**PROBLEM STATEMENT**
Reproduce the lines below word for word, from the line with "Open 应用中心 gamepad icon" up to and including the line with "[x=539, y=352]". Leave out the pictures.

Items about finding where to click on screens
↓↓↓
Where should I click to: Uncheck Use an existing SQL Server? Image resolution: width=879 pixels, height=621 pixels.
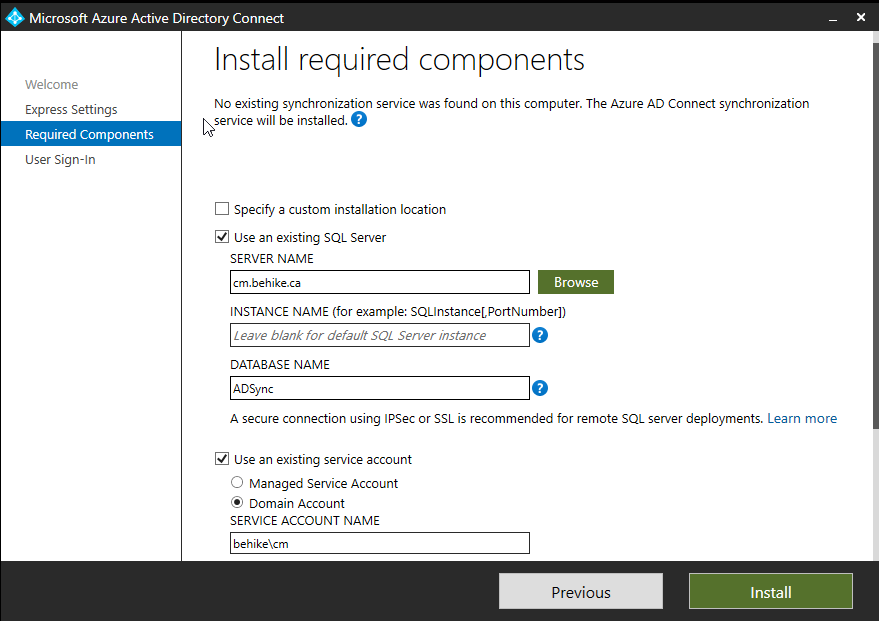[x=222, y=237]
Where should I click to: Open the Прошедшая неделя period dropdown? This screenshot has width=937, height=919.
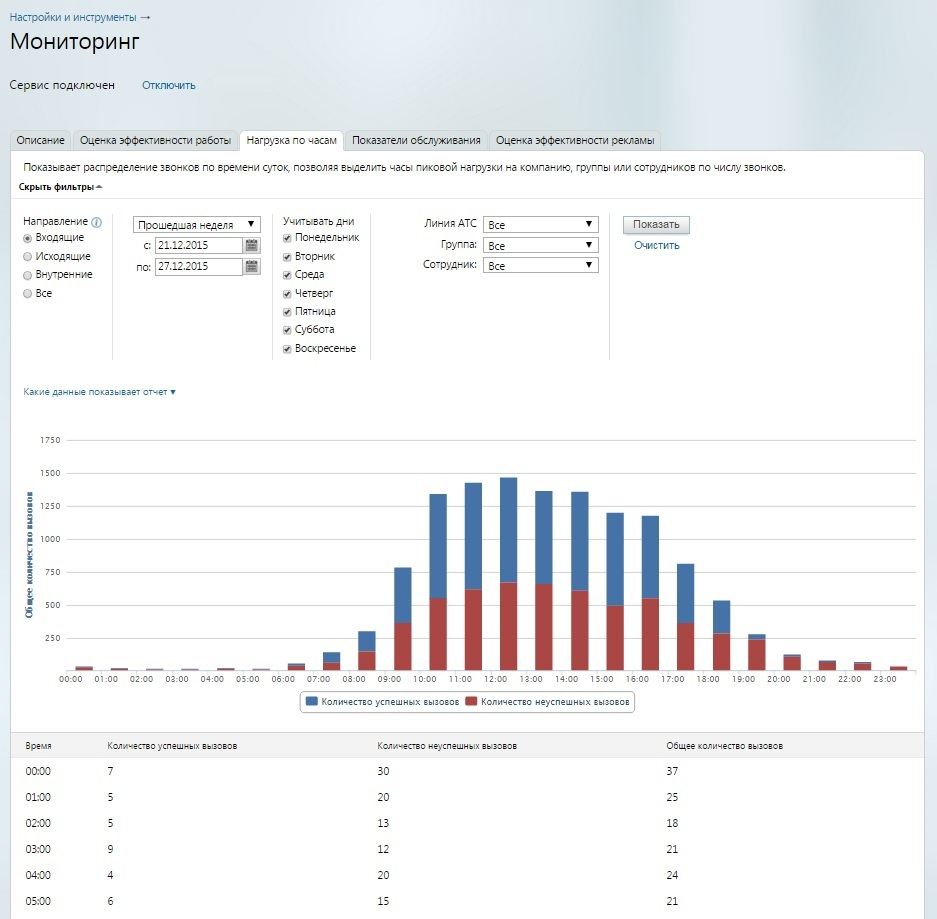pyautogui.click(x=197, y=225)
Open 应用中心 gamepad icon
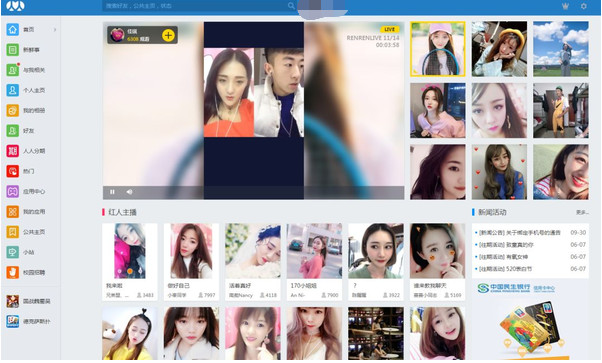This screenshot has width=602, height=363. (13, 191)
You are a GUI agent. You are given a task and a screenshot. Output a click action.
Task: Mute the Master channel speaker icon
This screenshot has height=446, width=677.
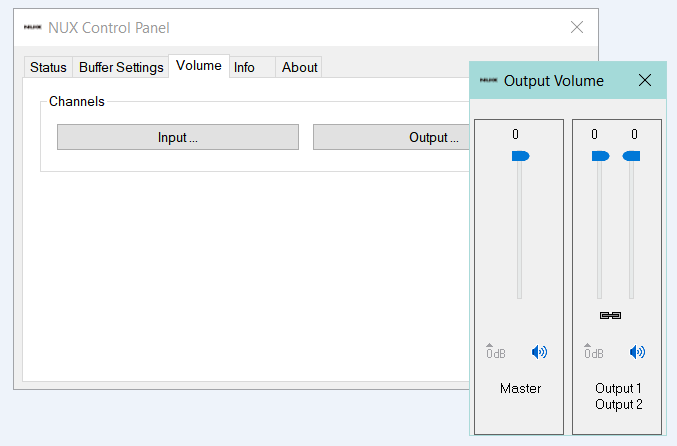[x=539, y=352]
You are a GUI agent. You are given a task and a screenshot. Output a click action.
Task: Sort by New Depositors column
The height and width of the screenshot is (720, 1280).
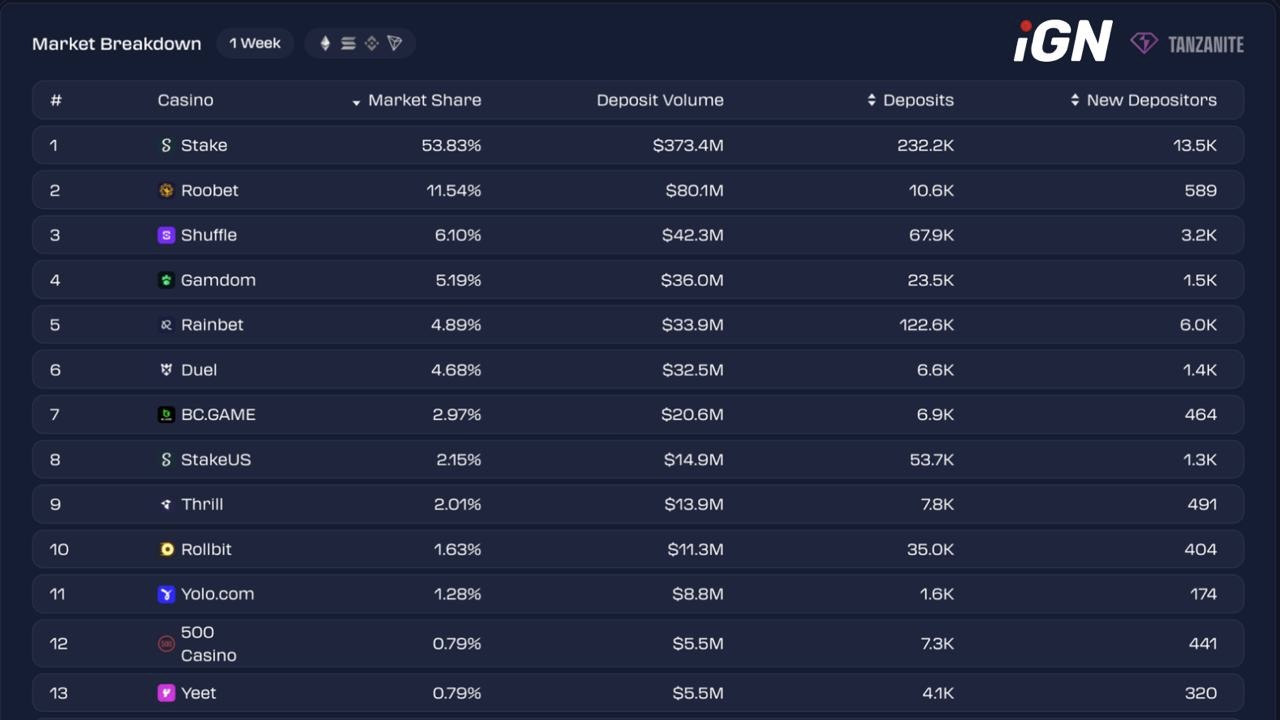click(x=1150, y=100)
↑↑↑
**COMPLETED TASK**
Open 应用中心 gamepad icon
This screenshot has width=602, height=363. (13, 191)
You are a GUI agent. You are given a task and a screenshot. Output a click action.
Task: Mute the Master channel speaker icon
This screenshot has height=446, width=677.
[x=539, y=352]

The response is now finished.